=== THE PROBLEM ===
Look through the lines below for the word "Given", and copy every line that has it.

______________________________

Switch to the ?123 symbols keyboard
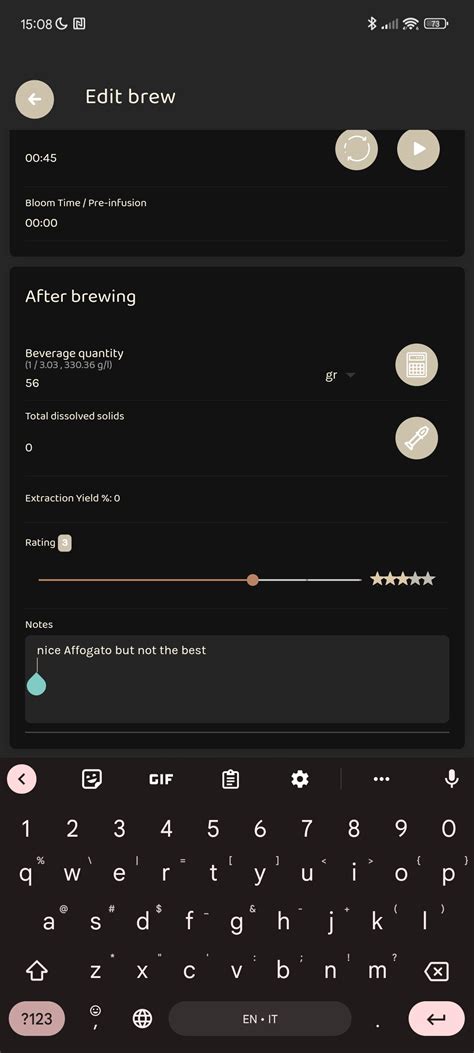Image resolution: width=474 pixels, height=1053 pixels. click(x=37, y=1019)
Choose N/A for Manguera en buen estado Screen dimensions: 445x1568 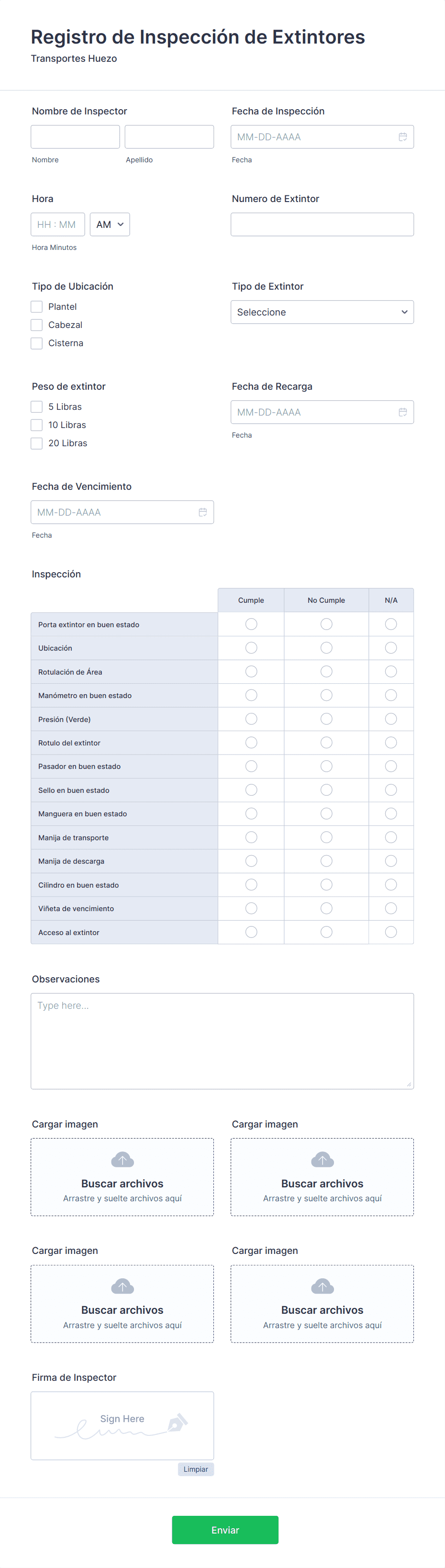pos(391,813)
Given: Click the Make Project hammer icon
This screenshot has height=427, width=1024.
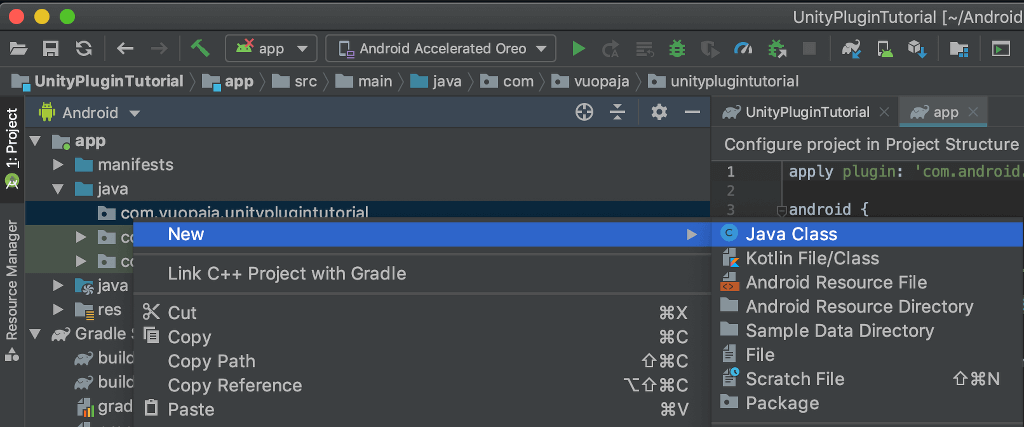Looking at the screenshot, I should coord(199,48).
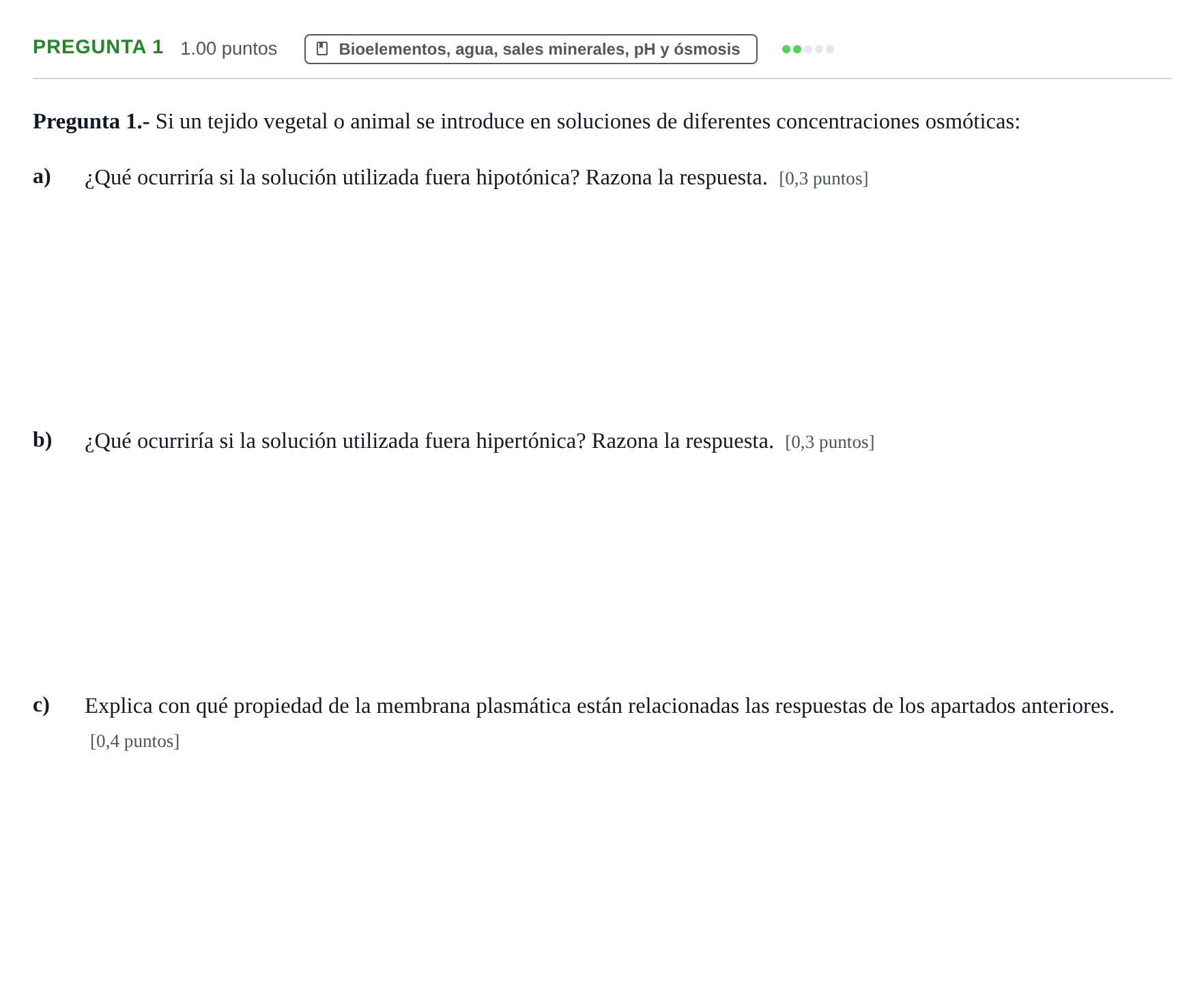The height and width of the screenshot is (1001, 1204).
Task: Select the PREGUNTA 1 green heading
Action: pyautogui.click(x=98, y=47)
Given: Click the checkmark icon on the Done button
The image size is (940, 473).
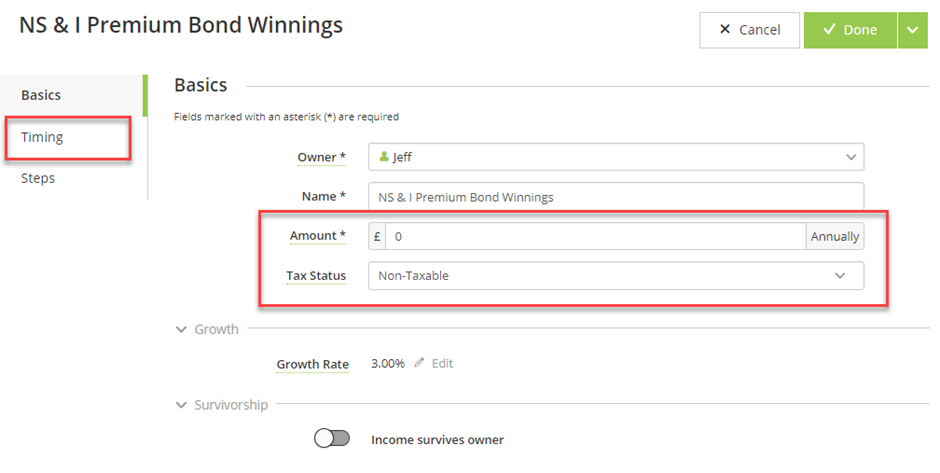Looking at the screenshot, I should point(829,29).
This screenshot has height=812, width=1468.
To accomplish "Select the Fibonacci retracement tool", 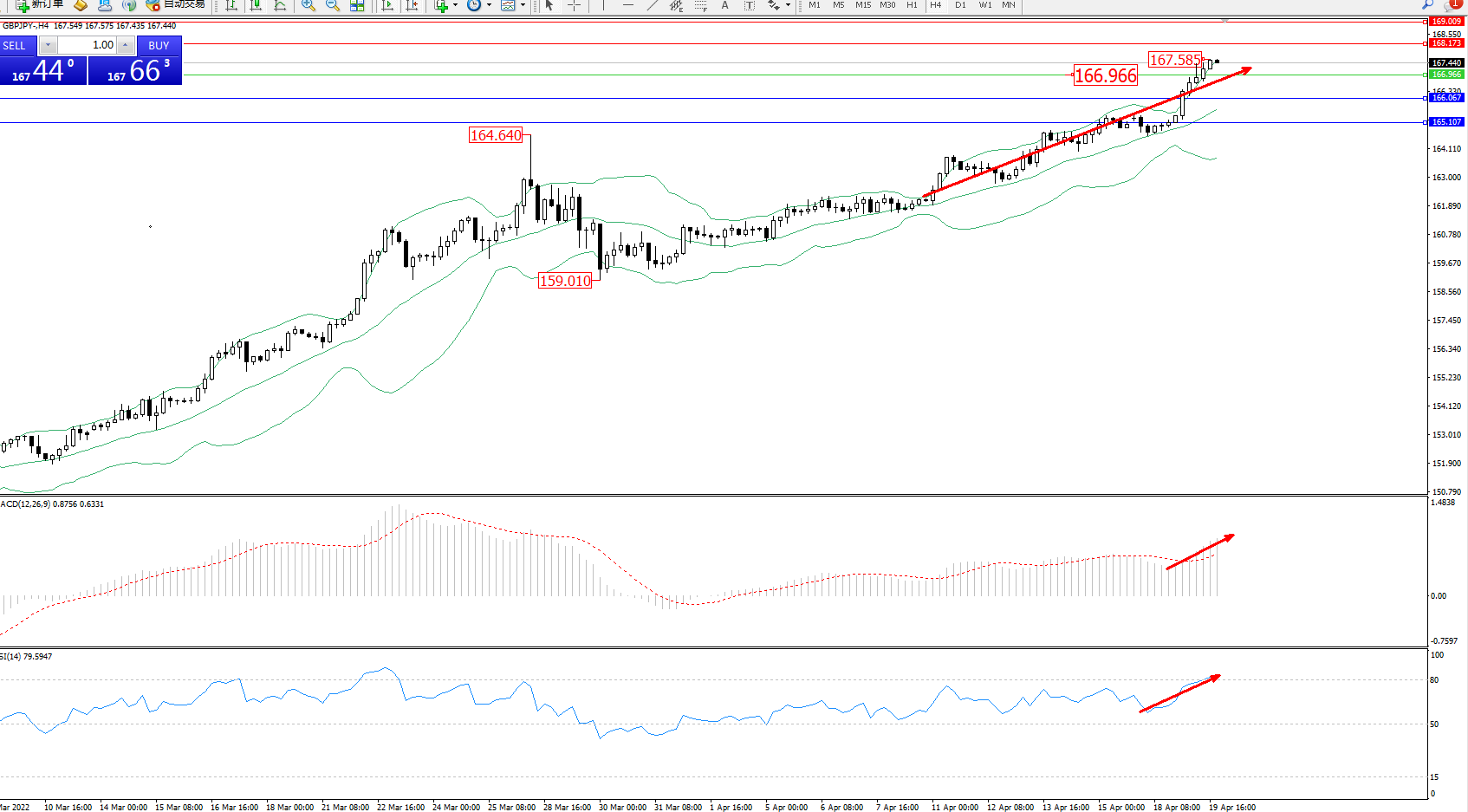I will 700,5.
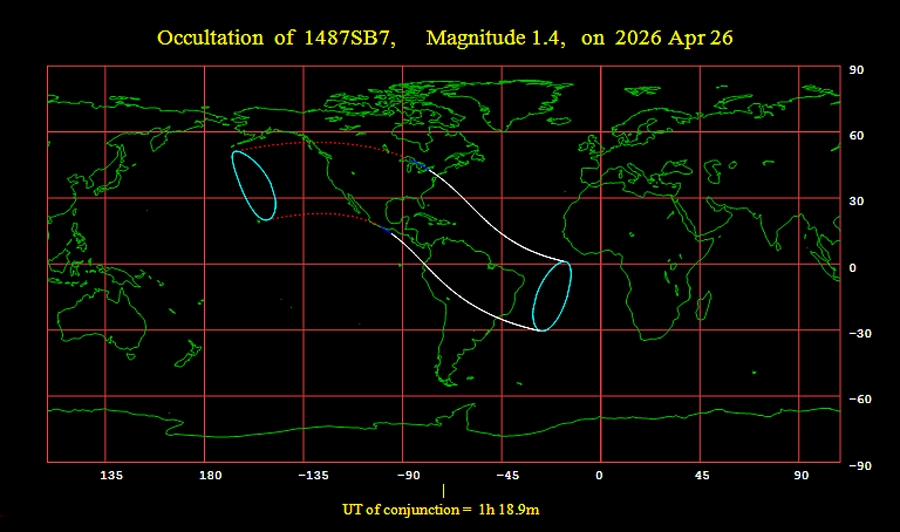Click the cyan ellipse over the Atlantic
The image size is (900, 532).
coord(551,296)
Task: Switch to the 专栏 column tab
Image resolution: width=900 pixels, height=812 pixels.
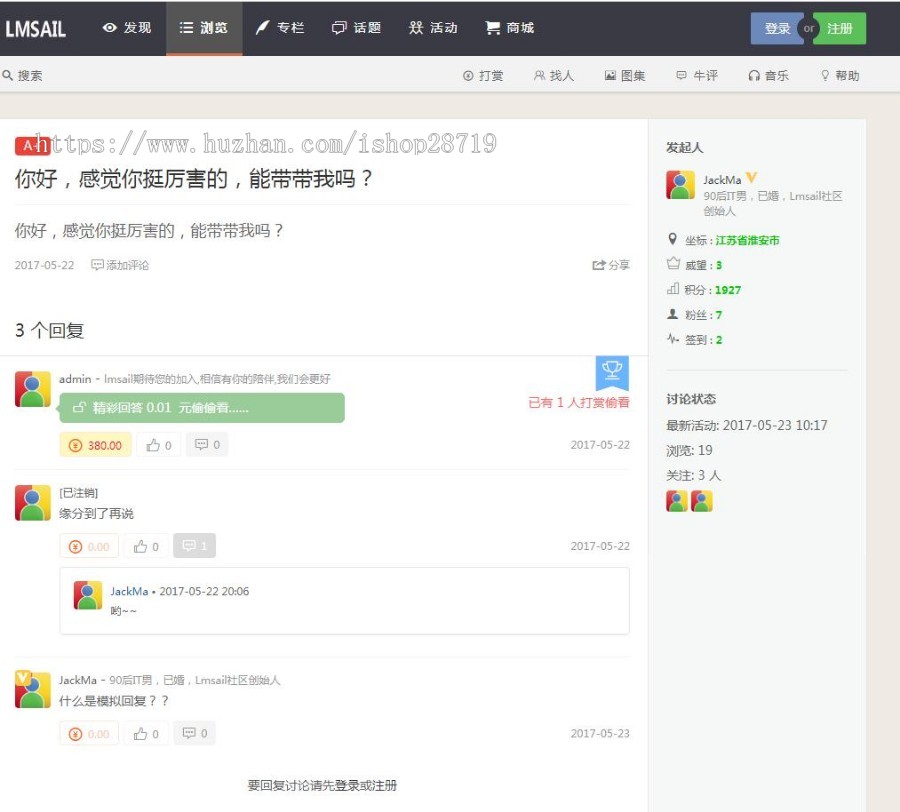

______________________________

=== EXPECTED ANSWER ===
Given: Click the Make Project hammer icon
Given: Click the checkmark icon on the Done button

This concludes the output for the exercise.